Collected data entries
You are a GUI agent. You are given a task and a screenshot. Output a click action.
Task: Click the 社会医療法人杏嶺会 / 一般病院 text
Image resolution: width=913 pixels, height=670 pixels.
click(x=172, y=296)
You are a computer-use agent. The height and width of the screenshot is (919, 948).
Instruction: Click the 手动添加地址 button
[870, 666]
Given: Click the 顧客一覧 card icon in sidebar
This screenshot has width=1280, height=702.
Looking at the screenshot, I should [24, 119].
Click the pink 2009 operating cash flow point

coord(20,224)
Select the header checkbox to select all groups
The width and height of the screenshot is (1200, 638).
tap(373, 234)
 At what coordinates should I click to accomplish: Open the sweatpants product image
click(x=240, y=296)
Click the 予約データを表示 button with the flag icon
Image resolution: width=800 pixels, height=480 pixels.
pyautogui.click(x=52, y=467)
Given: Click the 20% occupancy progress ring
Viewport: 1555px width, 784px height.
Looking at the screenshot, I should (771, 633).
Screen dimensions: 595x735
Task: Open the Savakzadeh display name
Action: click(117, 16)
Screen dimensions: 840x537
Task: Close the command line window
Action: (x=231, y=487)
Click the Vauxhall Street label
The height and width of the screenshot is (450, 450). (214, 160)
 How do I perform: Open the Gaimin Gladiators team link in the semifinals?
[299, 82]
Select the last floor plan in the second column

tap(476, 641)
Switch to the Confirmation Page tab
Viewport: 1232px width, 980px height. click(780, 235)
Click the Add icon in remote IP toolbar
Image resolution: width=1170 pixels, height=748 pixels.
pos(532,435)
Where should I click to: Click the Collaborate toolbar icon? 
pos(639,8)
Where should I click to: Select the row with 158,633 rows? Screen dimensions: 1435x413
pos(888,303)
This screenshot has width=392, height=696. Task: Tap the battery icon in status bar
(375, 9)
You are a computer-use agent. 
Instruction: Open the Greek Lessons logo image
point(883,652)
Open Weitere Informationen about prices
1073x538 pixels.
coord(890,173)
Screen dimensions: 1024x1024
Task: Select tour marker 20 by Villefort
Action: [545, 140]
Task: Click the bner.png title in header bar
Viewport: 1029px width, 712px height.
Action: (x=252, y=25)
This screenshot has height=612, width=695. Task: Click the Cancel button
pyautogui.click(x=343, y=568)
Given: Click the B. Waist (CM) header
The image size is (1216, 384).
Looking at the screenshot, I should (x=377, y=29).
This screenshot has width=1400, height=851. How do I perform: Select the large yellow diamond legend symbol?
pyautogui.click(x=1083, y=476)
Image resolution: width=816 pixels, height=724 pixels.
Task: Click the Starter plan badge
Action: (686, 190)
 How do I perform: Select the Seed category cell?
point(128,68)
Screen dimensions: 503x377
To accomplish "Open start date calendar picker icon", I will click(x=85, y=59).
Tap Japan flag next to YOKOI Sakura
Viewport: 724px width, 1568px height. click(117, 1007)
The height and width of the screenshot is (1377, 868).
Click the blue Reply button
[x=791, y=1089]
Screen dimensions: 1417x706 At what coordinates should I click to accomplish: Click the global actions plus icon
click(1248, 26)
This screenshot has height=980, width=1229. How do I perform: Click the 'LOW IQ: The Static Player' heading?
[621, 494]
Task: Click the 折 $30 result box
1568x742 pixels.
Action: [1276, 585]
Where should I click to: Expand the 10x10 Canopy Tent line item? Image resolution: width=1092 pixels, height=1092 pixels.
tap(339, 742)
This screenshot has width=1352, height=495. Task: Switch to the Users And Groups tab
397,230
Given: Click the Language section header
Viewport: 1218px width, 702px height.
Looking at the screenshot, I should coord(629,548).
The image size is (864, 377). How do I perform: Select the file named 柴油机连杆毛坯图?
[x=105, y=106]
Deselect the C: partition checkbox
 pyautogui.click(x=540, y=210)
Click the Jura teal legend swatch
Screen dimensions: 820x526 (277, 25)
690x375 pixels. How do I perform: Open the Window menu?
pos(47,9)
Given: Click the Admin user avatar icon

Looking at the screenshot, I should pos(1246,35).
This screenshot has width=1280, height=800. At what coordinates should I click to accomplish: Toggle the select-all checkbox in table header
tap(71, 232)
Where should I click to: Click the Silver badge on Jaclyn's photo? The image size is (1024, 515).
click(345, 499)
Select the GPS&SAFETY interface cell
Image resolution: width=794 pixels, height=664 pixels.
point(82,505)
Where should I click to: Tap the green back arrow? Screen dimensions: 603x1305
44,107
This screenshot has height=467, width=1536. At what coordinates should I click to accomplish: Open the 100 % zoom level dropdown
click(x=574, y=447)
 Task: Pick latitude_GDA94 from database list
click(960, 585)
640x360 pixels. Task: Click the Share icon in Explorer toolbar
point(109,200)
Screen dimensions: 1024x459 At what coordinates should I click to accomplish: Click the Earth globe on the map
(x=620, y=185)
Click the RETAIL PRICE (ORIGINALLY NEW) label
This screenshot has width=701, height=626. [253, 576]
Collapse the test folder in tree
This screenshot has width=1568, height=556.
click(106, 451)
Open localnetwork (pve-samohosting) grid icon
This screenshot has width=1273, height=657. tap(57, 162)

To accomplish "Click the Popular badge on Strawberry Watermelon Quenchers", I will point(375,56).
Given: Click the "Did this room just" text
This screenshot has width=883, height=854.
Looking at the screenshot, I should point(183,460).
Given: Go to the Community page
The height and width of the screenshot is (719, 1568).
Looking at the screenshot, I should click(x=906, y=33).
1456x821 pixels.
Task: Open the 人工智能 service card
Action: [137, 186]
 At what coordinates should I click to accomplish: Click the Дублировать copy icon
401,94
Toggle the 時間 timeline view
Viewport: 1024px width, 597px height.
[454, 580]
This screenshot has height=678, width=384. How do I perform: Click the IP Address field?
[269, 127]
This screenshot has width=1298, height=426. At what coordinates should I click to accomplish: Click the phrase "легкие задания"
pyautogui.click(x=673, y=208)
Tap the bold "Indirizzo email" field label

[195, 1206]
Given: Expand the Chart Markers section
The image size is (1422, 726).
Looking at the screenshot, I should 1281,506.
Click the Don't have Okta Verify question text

**WORK ORDER**
Every line above in which the word "computer" occurs needs to be copied.

**RESULT**
You are a computer-use agent. The height and width of the screenshot is (919, 948).
You are a computer-use agent. 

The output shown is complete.